Study aim
Looking at whether high-flow nasal cannula (HFNC) is more effective than humidified oxygen (moderate cases) or CPAP (severe cases) in children with bronchiolitis
Inclusion Criteria
- Hospitalised infant aged <12 months with a clinical diagnosis of acute bronchiolitis
AND - Clinically assessed at least twice, 15 minutes apart to have lack of response to LFNC oxygen up to 2 L/min, as indicated by persistent hypoxaemia (SpO2 <90%, or <92% if age < 6 weeks or if underlying health problems present) and/or moderate respiratory distress (respiratory rate 55-70/min and moderate chest recession) [MODERATE BRONCHIOLITIS stratum].
Exclusion Criteria
- Clinical decision that patient needs immediate intubation and ventilation for life-threatening hypoxaemia, shock or decreased conscious level.

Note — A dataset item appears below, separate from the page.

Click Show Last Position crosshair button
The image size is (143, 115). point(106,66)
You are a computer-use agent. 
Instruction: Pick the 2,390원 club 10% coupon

- Prolonged apnoeas (>10 seconds needing stimulation).
- Ongoing active air leak (pneumothorax, pneumomediastinum).
- Received HSO, HFNC or CPAP for over 2 hours in the previous 24 hours.
- On home ventilation prior to hospital admission.
- Tracheostomy in place.
- Choanal atresia/stenosis, midfacial anomalies or recent craniofacial surgery.
- Previously recruited to the BACHb trial in the last 90 days
Enrollment conflicts
- None: Co-enrolment with observational studies is permitted without prior agreement
Step-by-step recruitment guide
Standard working hours (09:00 – 17:00)
1
Contact the ED Research Team when an eligible patient arrives in the ED — send a message via Epic chat to "ED Research Team" or phone 217907.
2
The ED Research Team will see the patient to arrange consent and randomisation.